Especially the way it unfolded. The Vikings had control ... and then they didn't. Jacksonville delivered a gut punch with a touchdown in the final minute to take a 23-20 lead.
Suddenly, it was 2011 for the Vikings all over again. They probably didn't need reminding that they lost their first four games by a combined 19 points last season, including blown leads in the first three. Consider the emotional fallout if they began 2012 with another lump of coal after telling everyone things will be different.
But this ending was different. The Vikings made plays, critical plays, that gave them hope. Then, rookie kicker Blair Walsh gave them another chance with his booming 55-yard field goal. Others made key contributions in overtime.
Suddenly, a loss became a win, and Winter Park reflected that reality 24 hours later.
"Being part of losses like that in the past, in my own experiences, it's incredibly demoralizing," Carlson said. "It's so hard to win games in this league that when you feel like you've got one and they take it away at the last second, it's demoralizing. On the flip side, I think it gives us confidence to know that we can make those big plays at the end of games to close it out and win."
The Vikings didn't play a clean, crisp game by any means. No one is suggesting they call an urgent meeting with city officials to map out the parade route. Their offense stunk for most of the first half, and the defense displayed far too many breakdowns. But winning sure beats the alternative for a young team that needs something positive on which to build.

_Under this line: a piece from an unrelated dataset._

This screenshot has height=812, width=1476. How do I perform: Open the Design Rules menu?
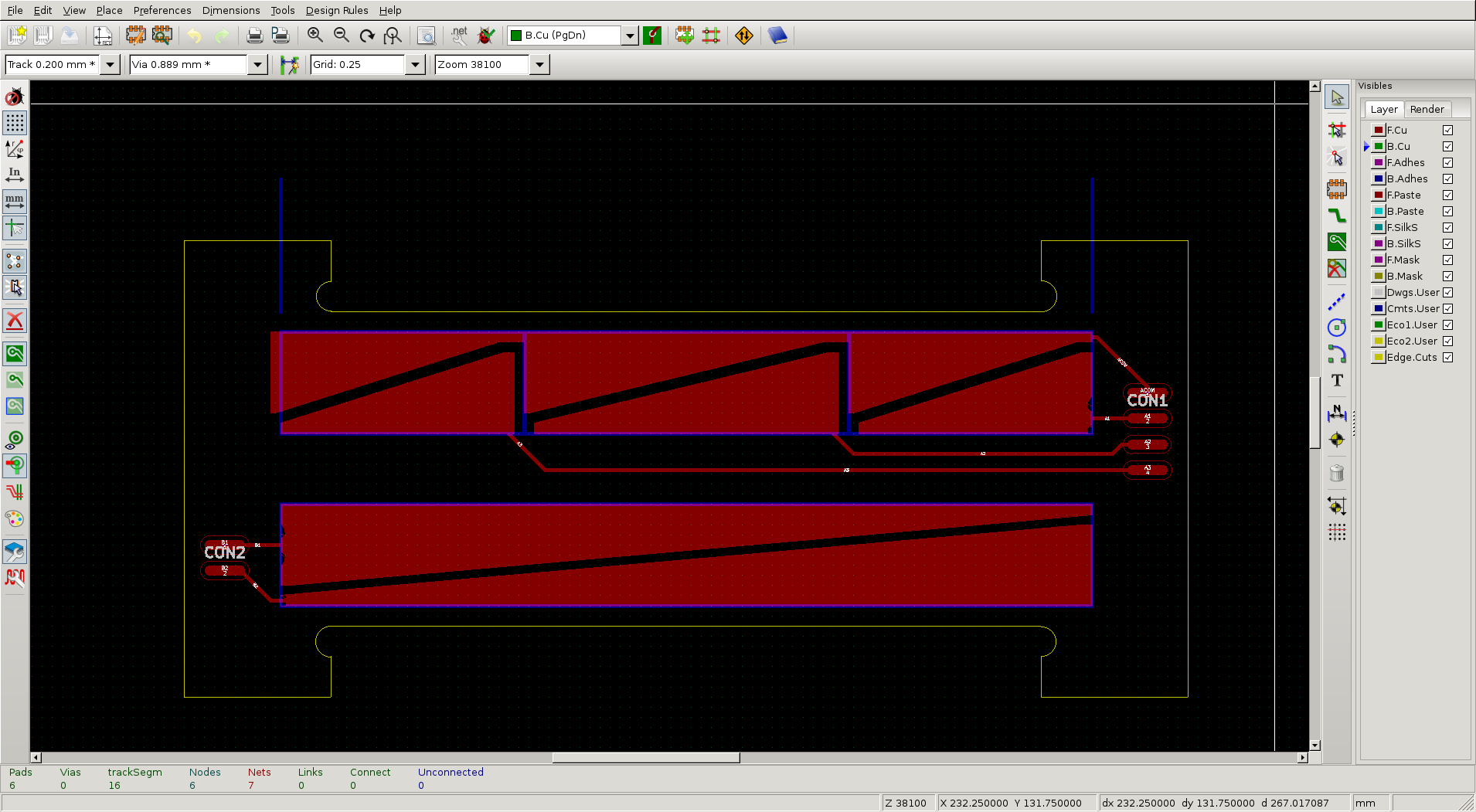click(x=336, y=10)

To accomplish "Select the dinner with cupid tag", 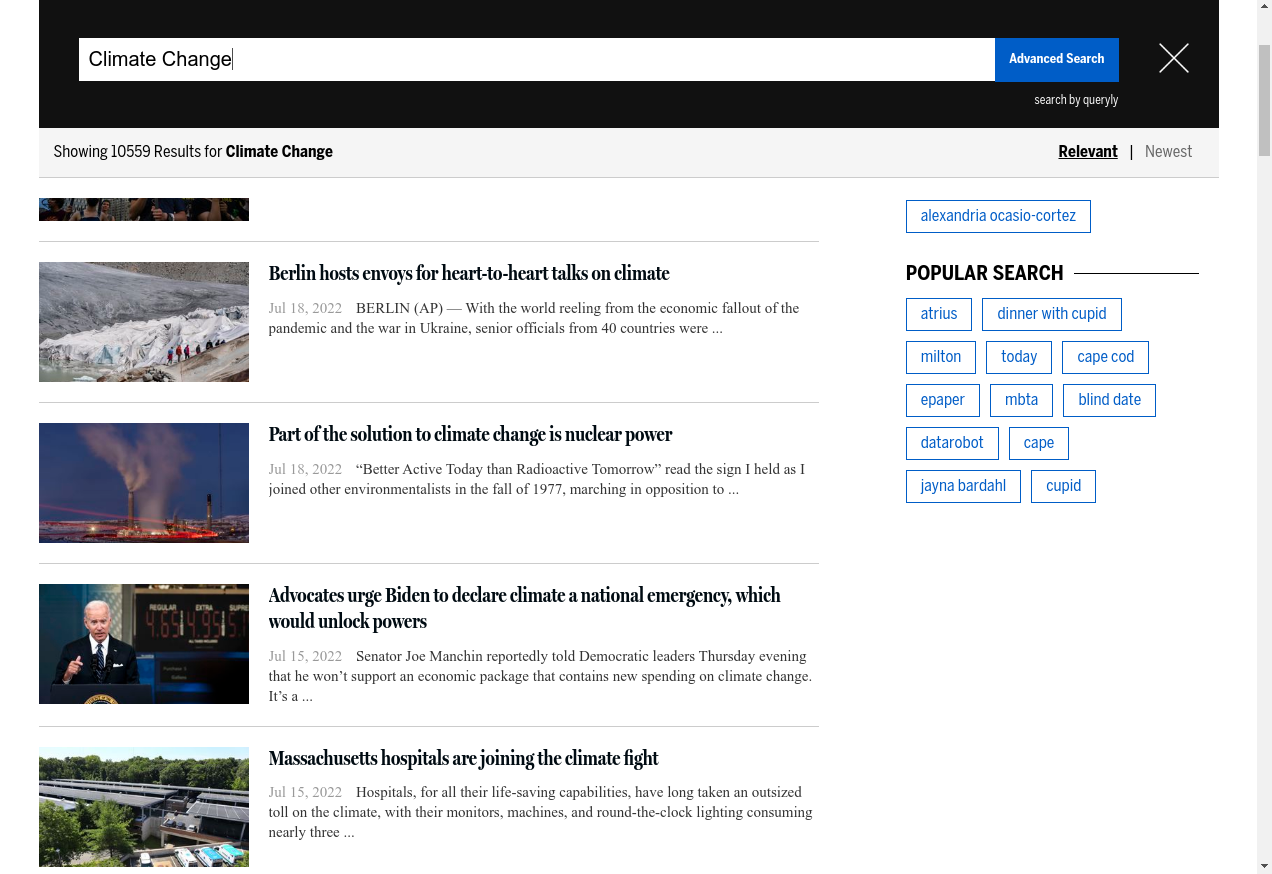I will point(1051,314).
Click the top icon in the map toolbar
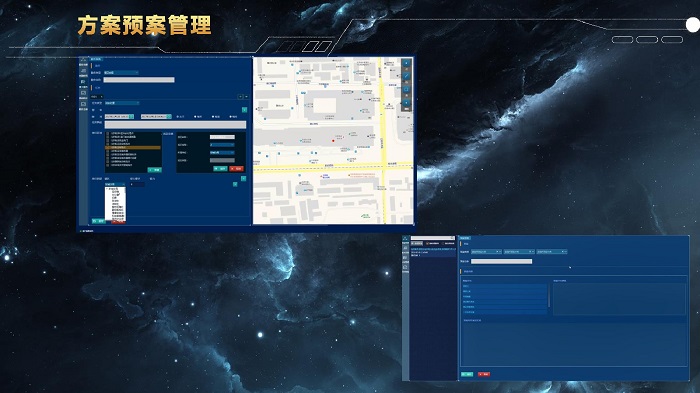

"It's huge for the whole morale of the team," receiver Devin Aromashodu said.
Now, a 2-0 start is entirely realistic. The Indianapolis Colts have added Andrew Luck, but there is a reason why they were in position to draft the Stanford quarterback No. 1 overall. They won only two games last season, and they looked every bit as inept in a 41-21 loss to the Chicago Bears in their opener.
The Vikings need to play better for that to happen though.
"We didn't play our best ball," Percy Harvin said.
What they did is finish strong, an area in which they failed so often last season. Harvin admitted a few players looked dejected when the offense took the field for that final drive in regulation. He credited veteran receiver Michael Jenkins for giving them a spark with some encouraging words, even though Jenkins admitted he initially wrestled with his own "here-we-go-again" feeling.
"Maybe inside to yourself, but you don't want to say it," Jenkins said. "Just try and stay positive and fight to the bitter end."
The Vikings did that and were rewarded. It's impossible to predict where this will lead, if anywhere. A season is not determined after one game, and the Vikings showed they have obvious flaws and deficiencies.
But it's a good start and certainly more positive than things appeared with 14 seconds left on the clock. That's the beauty of the NFL. The Vikings looked as if they would wake up in a foul mood Monday. Instead, they came to work with a smile on their face.
"Coaches always preach that you always have a chance, just keep fighting," Carlson said. "I don't think you fully believe that until you experience it."